Driftwood

It’s hard for anyone to find a place in the world; a place where you feel comfortable enough to build a home and live out your life. On Saturday morning I arrived in Duluth, MN to meet my brother and his family for a weekend of camping. Every time I visit Duluth I feel at home and every time I visit it gets harder and harder for me to leave.

Eleven years ago I started my freshmen year of college at The University of Minnesota-Duluth. I packed up two large suitcases full of everything I owned in the world and my mother helped me move into my apartment; the first place I lived outside of my parents’ home. Duluth now holds a feeling of independence for me, the place where I started my ultimate adventure.

My first night on my own I delved into Duluth’s underbelly and I woke up the following morning feeling as though I had spent the evening shoved inside a washing machine set on the spin cycle; needless to say I was very weary and felt somewhat apprehensive about my new home. But I forged on and made friends with the city and all of the delights it had to offer.

Two years later I moved away from Duluth. It was a hard decision for me to make but at the time it was the right one and I have experienced so much between then and now that I could never regret that decision. Lately I have been feeling too complacent in my personal life and I no longer feel challenged at work. I am starting to crave a new adventure and I have been contemplating the idea of starting a fresh life in Duluth. All of my college friends have moved away and I no longer have any family living there; which is the major reason I have not made the decision to uproot myself.

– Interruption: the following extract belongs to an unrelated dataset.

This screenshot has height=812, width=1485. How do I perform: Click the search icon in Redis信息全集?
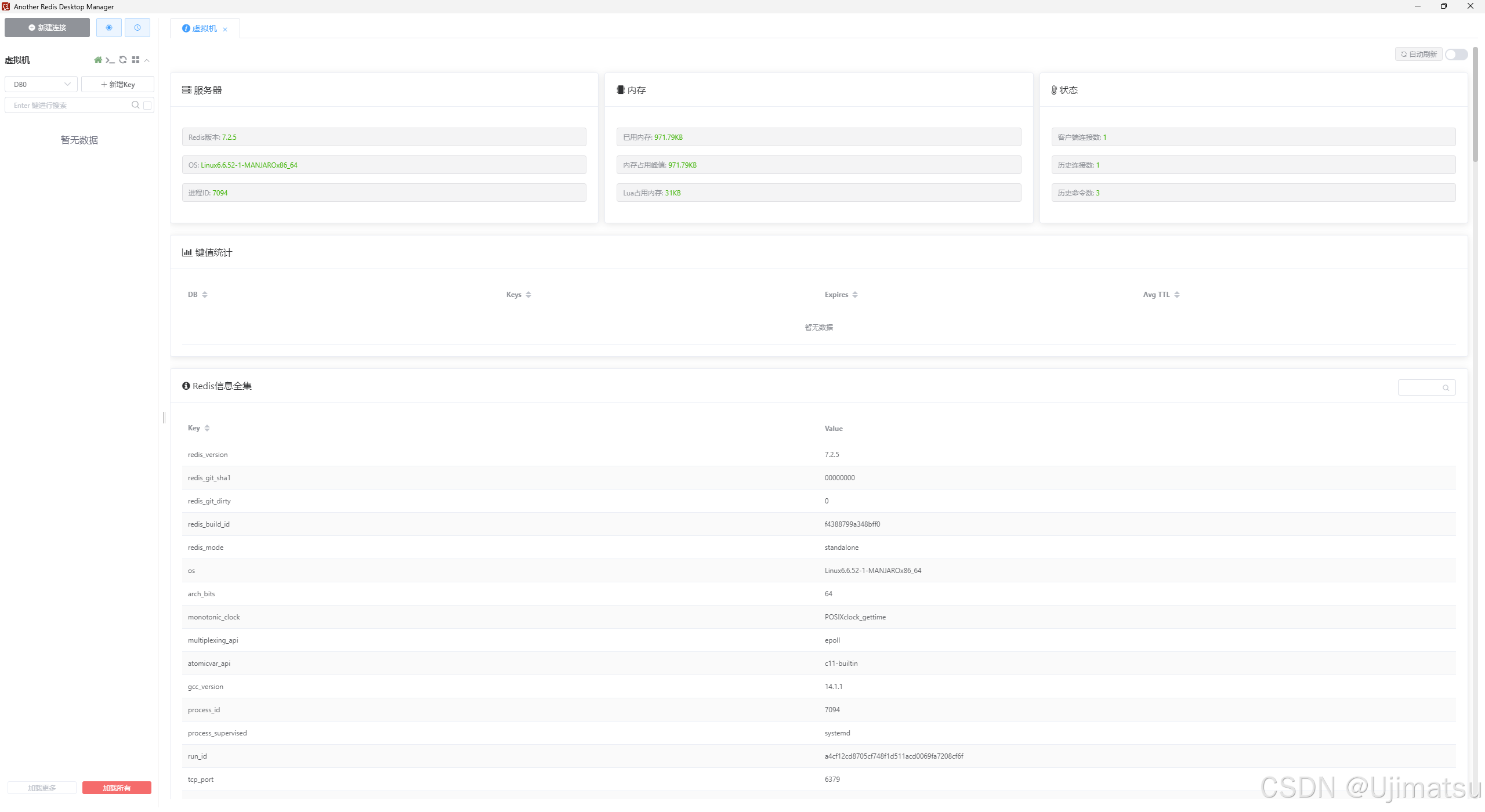pyautogui.click(x=1446, y=388)
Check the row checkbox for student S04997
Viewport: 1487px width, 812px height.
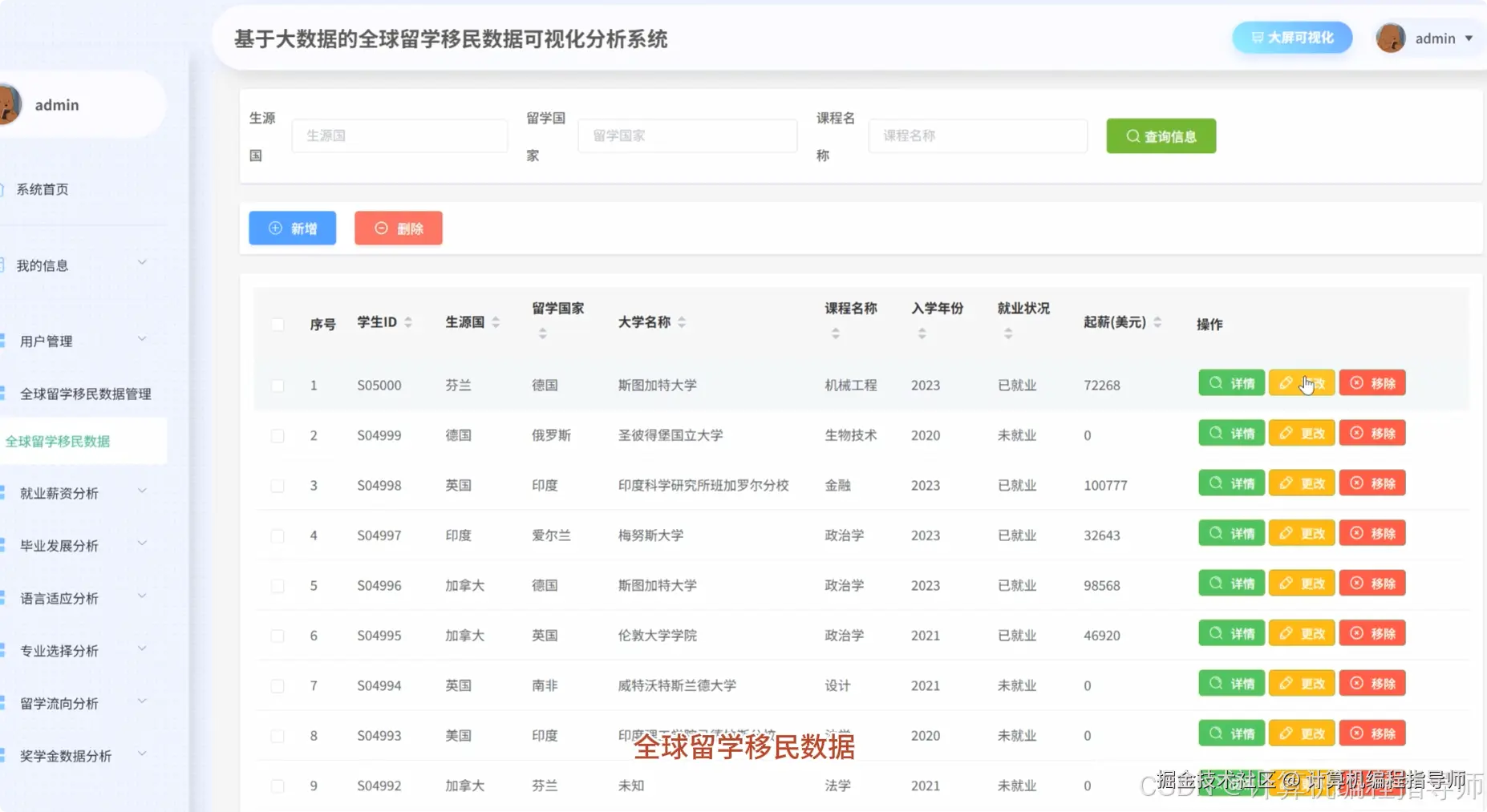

Since I’ve moved away the city has revitalized itself with a fresh batch of trendy restaurants and a handful of micro-breweries. It is the ultimate city for anyone artistic or outdoorsy. It can offer biking, gardening, kayaking, paddle-boarding, art, music festivals, skiing, snowboarding, bird watching, fly fishing, hiking, sailing, geo-caching and so much more. If you need to feel inspired, if you eat, drink or breathe air it is one of the greatest places in the country to do that; there is so much to experience in Duluth. The shopping is versatile with everyday conveniences like Walgreens and Target to eclectic boutiques and hole in the wall sport shops. Duluth can be an inexpensive city both to visit and live in with so many parks to explore, beaches to comb and people to watch.

The people who flock toward Duluth are hardworking small town types that are warm-hearted and welcoming. Or it may be the air that blows in off of Lake Superior, so fresh and crisp that it feels cleaner and more breathable in your lungs giving you a feeling of lightness and revitalization; making everyone so laid back. It is a big city with no skyscrapers or traffic jams. Rarely do people honk their horns and emergency sirens are far and few between. The only noise to clutter the stillness is the blare of the fog horn or approaching ships in the canal.

The views are so stunning they are enough to make you want to cry. As I drove down Central Entrance toward the lake the view literally took my breath away. The sky was gray and the lake so vast that I could not differentiate where the lake ended and the sky began. No distinguishable horizon made it look like I had reached the end of the world, as though all roads led there.

Park Point is one of my favorite spots in Duluth. Sandy beaches stretch for miles until they meet the lighthouses on both ends. The waters of Lake Superior crash onto the shore sending screeches into the air from startled children. Young men throw a soggy football from one sunburned body to the next. Tourists rake the beach for shells, rocks, agets and driftwood; looking for the right piece to tell an interesting story. Young women bake in the sun too afraid to enter the water, fearful that their tans will get washed away.

Then there are dreamers like me who sit with their noses in their notebooks writing about the scene instead of living it, so afraid that they might live the wrong way that they forget to live at all. As I sit here I’m watching a piece of driftwood being pulled out into the open waters and pushed back to shore. A constant struggle between what it wants and what nature thinks it needs. My question is, what will the driftwood choose?